══ DATA SHOWN ══
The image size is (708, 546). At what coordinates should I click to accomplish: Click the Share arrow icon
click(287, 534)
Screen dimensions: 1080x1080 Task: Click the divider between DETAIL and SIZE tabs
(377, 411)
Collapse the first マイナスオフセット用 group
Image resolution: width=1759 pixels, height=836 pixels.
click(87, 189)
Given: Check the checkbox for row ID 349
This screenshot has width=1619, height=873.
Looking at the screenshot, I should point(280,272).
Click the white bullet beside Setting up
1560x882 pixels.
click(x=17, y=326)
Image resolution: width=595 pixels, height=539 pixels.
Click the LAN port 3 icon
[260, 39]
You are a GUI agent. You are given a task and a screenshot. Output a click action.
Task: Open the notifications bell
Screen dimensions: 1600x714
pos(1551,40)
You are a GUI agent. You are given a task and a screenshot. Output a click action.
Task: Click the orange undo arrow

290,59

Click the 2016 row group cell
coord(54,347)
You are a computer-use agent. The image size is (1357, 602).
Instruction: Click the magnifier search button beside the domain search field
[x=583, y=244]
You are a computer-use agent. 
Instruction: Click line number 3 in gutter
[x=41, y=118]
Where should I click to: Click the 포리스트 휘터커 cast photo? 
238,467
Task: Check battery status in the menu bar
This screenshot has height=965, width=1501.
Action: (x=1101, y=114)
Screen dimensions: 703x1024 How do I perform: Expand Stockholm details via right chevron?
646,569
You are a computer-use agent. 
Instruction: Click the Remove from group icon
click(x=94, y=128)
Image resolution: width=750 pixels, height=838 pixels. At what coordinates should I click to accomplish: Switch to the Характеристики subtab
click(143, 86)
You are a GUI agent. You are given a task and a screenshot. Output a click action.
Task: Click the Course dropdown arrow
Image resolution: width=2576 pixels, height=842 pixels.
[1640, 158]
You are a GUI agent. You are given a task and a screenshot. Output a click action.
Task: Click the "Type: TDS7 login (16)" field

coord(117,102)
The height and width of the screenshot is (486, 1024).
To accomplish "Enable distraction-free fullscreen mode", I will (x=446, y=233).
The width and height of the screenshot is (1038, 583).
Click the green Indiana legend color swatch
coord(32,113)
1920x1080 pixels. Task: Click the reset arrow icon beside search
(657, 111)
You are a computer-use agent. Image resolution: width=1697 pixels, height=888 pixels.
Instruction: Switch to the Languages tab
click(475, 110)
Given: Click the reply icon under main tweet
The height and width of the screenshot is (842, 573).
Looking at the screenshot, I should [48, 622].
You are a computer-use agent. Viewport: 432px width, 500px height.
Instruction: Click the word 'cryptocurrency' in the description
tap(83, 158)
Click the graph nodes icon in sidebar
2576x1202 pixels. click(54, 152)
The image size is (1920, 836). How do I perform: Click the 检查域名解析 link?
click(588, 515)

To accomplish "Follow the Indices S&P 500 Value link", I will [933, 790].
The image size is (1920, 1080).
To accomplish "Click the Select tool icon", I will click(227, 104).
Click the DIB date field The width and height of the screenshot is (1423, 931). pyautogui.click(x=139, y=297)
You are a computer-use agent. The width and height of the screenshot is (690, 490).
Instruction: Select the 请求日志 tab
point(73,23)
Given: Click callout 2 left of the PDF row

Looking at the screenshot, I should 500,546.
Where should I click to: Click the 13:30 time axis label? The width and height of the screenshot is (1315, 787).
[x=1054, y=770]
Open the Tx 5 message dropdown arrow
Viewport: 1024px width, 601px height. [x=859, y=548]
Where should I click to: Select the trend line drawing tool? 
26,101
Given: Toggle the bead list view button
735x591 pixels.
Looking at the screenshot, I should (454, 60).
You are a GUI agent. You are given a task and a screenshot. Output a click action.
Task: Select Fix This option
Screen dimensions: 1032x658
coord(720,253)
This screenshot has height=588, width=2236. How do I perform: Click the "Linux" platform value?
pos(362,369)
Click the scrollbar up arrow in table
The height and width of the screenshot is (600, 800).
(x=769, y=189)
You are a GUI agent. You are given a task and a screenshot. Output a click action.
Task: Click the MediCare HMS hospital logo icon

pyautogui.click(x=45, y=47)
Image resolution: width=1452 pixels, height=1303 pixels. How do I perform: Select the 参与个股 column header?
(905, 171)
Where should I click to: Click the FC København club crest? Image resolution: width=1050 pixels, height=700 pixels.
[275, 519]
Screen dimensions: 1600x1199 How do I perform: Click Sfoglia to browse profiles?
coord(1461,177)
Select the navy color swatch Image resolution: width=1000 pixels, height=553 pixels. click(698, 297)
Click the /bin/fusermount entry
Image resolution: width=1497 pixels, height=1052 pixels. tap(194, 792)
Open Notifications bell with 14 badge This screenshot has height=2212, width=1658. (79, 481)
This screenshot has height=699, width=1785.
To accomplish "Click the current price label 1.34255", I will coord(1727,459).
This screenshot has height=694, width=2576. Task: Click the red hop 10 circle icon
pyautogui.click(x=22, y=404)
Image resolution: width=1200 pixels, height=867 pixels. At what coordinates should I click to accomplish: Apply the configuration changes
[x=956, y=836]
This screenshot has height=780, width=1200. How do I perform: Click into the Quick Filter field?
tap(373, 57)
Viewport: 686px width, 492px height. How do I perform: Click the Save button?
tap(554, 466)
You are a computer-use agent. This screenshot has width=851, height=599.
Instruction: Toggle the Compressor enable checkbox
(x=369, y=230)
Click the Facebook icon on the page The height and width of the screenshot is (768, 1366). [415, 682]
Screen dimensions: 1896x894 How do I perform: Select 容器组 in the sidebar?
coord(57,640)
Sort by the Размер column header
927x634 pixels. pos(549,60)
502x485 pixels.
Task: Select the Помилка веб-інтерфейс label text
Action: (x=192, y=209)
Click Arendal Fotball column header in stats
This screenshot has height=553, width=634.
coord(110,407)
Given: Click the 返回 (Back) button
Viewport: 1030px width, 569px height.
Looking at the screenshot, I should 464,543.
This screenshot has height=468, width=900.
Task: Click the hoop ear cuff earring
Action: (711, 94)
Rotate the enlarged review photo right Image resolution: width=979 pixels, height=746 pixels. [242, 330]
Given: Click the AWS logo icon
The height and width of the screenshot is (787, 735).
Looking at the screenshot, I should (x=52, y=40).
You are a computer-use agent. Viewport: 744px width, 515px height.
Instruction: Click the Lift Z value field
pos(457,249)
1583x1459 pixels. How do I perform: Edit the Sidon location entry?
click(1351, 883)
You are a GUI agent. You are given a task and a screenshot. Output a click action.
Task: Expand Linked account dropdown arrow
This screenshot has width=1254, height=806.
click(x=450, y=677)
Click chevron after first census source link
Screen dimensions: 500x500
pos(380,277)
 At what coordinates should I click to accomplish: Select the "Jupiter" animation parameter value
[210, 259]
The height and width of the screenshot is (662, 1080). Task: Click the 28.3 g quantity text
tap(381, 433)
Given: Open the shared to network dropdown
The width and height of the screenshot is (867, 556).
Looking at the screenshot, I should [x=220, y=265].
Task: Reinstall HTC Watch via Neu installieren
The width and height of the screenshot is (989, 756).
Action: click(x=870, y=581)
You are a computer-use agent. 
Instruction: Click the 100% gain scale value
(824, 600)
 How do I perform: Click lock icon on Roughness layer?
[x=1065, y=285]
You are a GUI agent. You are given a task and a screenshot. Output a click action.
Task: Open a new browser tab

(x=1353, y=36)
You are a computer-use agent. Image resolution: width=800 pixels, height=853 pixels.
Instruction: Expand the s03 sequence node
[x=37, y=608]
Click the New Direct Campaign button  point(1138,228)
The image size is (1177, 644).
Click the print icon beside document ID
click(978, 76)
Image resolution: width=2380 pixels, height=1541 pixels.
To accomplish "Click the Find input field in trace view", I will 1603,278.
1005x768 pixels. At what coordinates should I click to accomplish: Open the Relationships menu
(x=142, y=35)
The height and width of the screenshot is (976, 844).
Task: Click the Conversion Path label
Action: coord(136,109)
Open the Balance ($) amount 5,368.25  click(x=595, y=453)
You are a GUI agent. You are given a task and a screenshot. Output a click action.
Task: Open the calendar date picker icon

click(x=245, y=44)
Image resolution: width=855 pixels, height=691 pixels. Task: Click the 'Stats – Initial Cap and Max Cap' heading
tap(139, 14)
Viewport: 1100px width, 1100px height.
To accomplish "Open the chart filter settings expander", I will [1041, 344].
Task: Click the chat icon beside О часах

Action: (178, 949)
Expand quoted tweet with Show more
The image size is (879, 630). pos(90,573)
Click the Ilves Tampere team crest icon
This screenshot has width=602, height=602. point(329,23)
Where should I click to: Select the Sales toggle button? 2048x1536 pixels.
═══
#### [ASSIGNMENT]
Return only the lines between the one holding "Screen dimensions: 1600x714" and the one holding "You are a computer-use agent. The image", inclusive, exactly as they appear above.

#### [TASK ANSWER]
Screen dimensions: 1600x714
pos(1551,40)
You are a GUI agent. You are given a task and a screenshot. Output a click action.
Task: Click the orange undo arrow

290,59

Click the 2016 row group cell
coord(54,347)
You are a computer-use agent. The image size is (1357, 602).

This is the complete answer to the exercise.